_Assignment:_ From the line containing "Instruction: Click the" to the final line of the entries, copy each line exactly. Pictures stay out.

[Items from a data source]
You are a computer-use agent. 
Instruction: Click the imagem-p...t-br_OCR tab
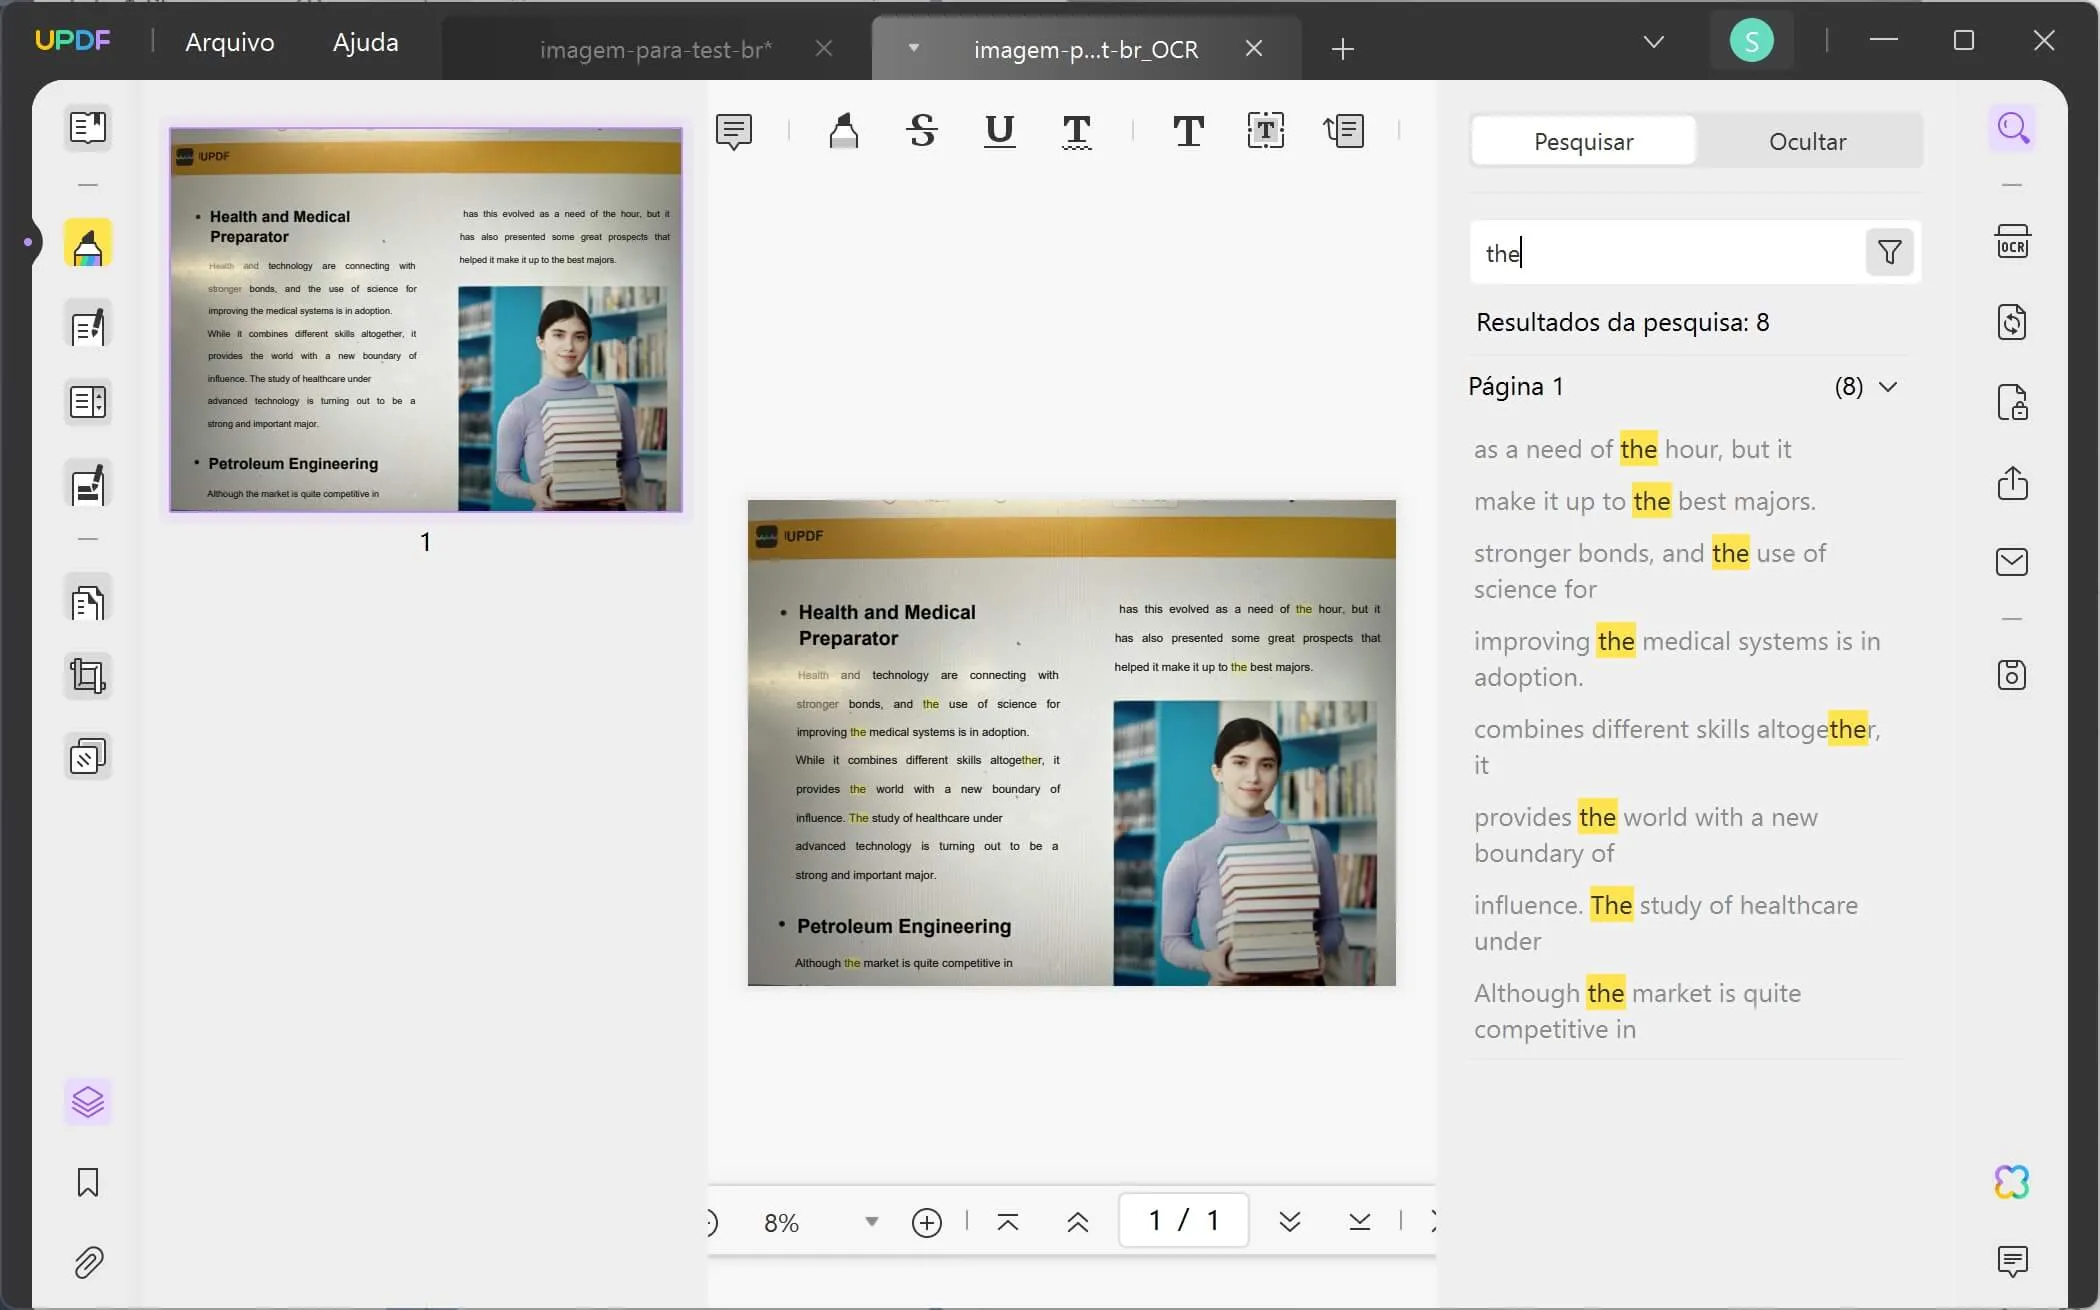point(1085,47)
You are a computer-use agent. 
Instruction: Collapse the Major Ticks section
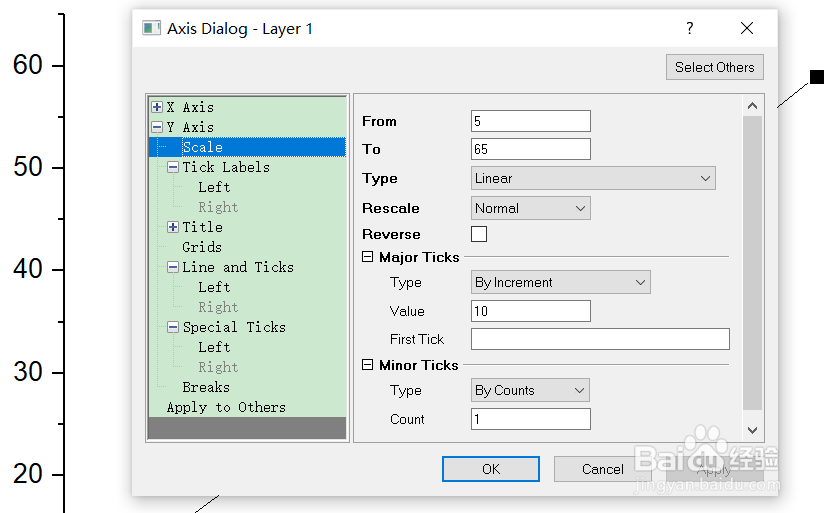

_Task answer:_
Instruction: Click the imagem-p...t-br_OCR tab
point(1085,47)
You are a computer-use agent. 
Instruction: Collapse the Major Ticks section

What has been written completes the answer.